Three Stripes Cocktail
3 Slices Orange. (3 Slices Orange)
1/3 French Vermouth. (3/4 oz Dolin Dry Vermouth)
2/3 Dry Gin. (1 1/2 oz Corsair Gin)
(Muddle Orange Slices, add ice and…) Shake well and strain into cocktail glass.
A Martini with muddled slices of oranges? Yeah, that’s just a bit odd. However, it’s not exactly unappealing. In fact I think it is safe to say, I kind of prefer it to an Orange Blossom or Screwdriver, definitely on the dry and refreshing side.
A friend, David Driscoll, gave me this Corsair Gin to try, and I’m not quite sure what to think. While fairly traditional in flavor profile, it’s very strongly aromatic. Not at all unpleasant, there is still a little something in the middle flavor sensations that is a bit off putting to me. It seems to be pretty well made, but there is something not as clean as I would like in the expression of the botanicals.

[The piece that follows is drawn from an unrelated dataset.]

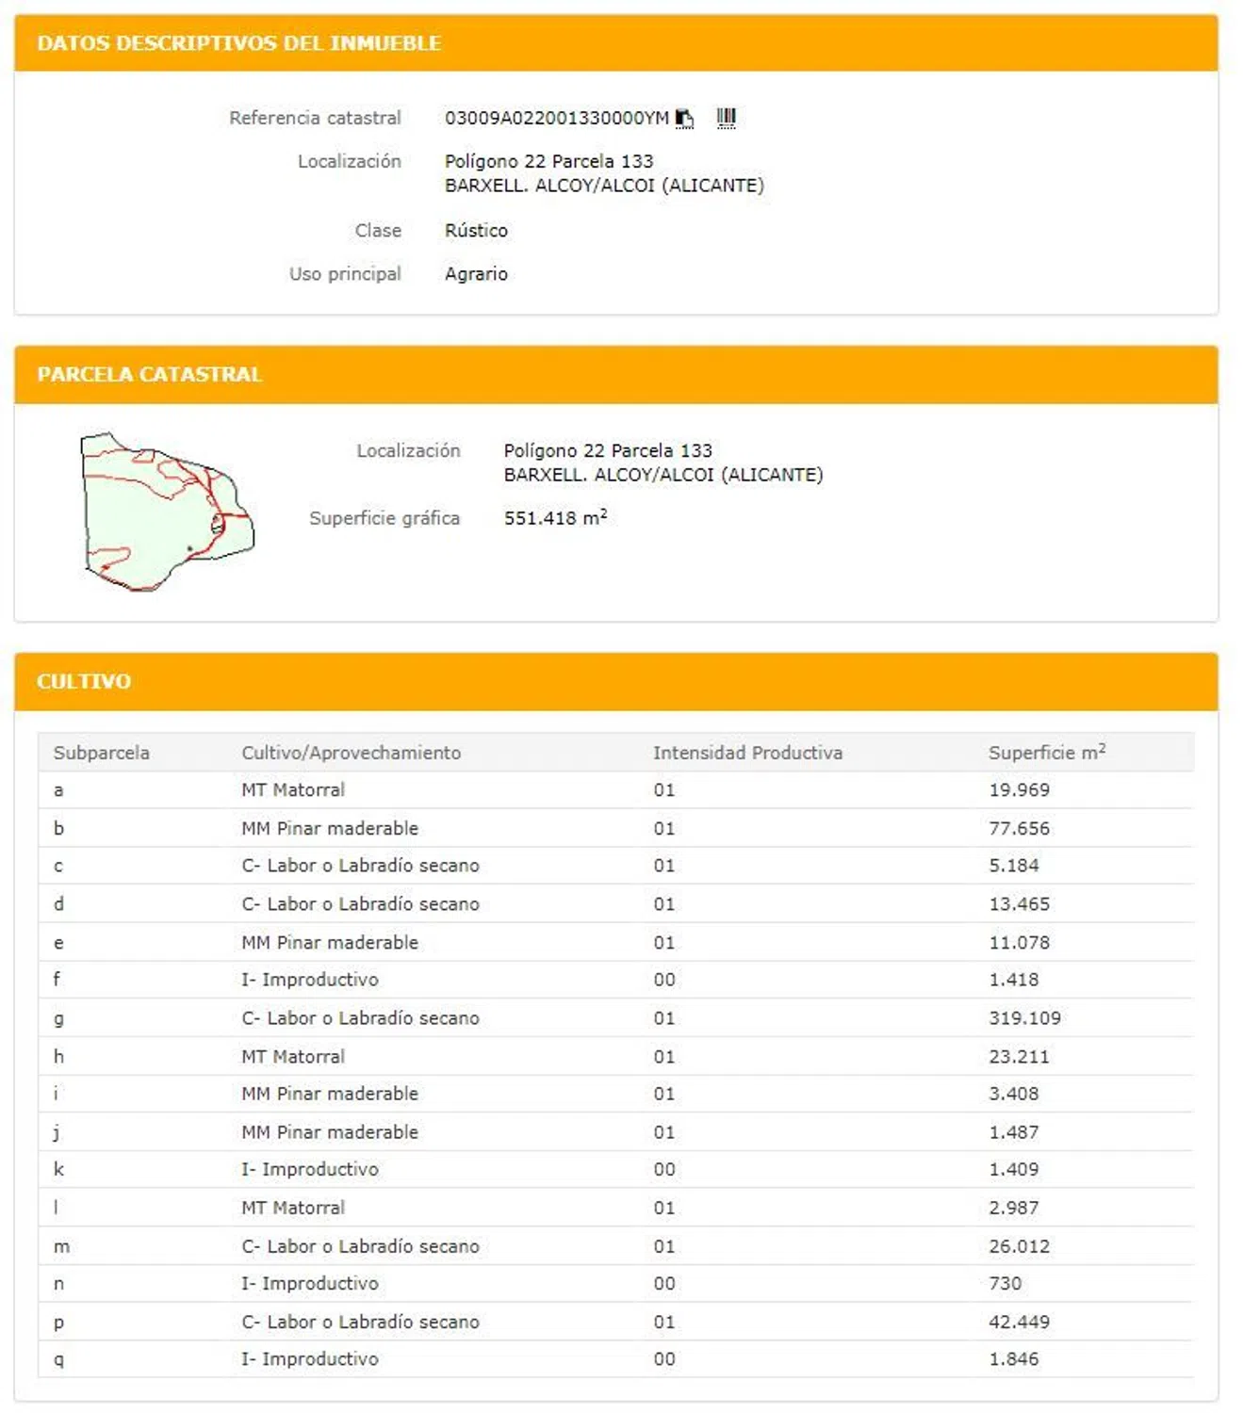Click the Superficie m² column header
This screenshot has height=1413, width=1243.
point(1046,753)
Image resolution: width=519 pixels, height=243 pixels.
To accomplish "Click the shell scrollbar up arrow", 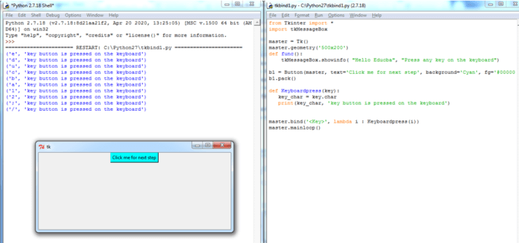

It is interesting that they say they make it in a method similar to Bombay Sapphire, with a “Head” to contain the botanicals instead of a direct steep. Not sure if anyone else in America has experimented with that technique yet.
This post is one in a series documenting my ongoing effort to make all of the cocktails in the Savoy Cocktail Book, starting at the first, Abbey, and ending at the last, Zed.